Exercise instructions » Only the text of the entries below should appear in your exact transcription; leave out every picture.

── Input records

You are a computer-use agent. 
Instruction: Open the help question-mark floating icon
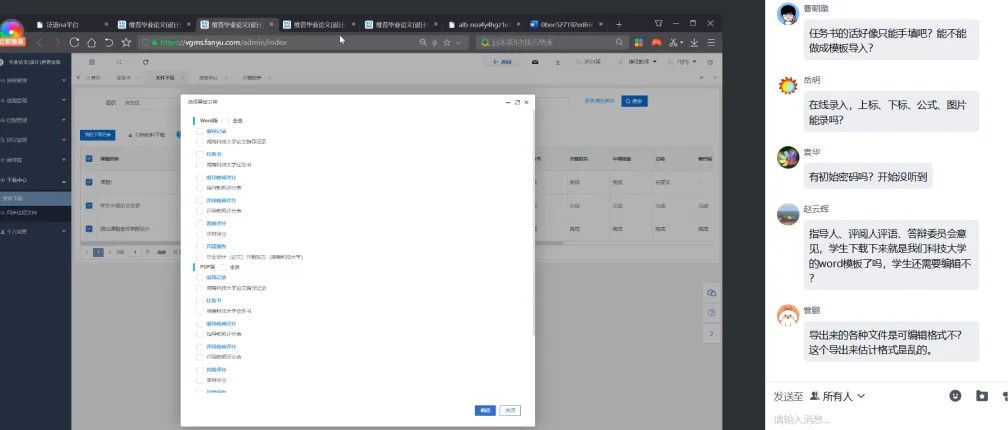point(711,313)
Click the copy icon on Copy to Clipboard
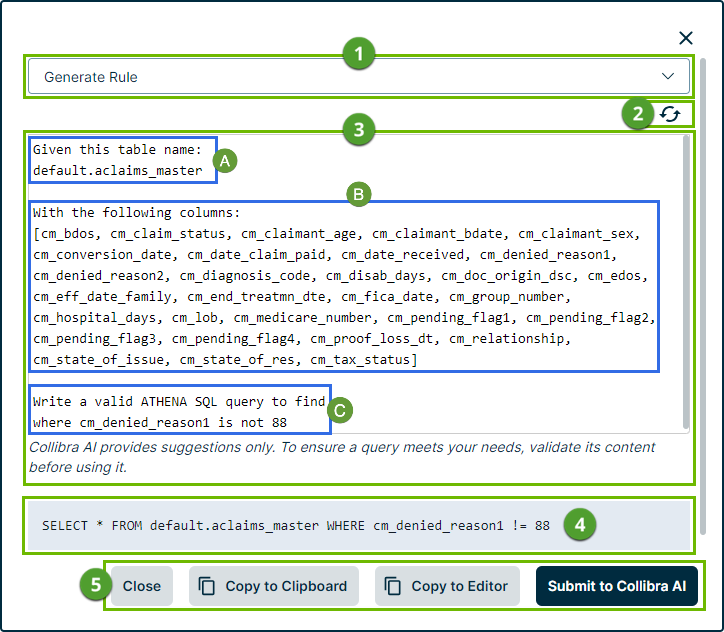724x632 pixels. tap(207, 586)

────

Response for this exercise »
You are a computer-use agent. 
Instruction: Open the help question-mark floating icon
point(711,313)
Click the copy icon on Copy to Clipboard
724x632 pixels. tap(207, 586)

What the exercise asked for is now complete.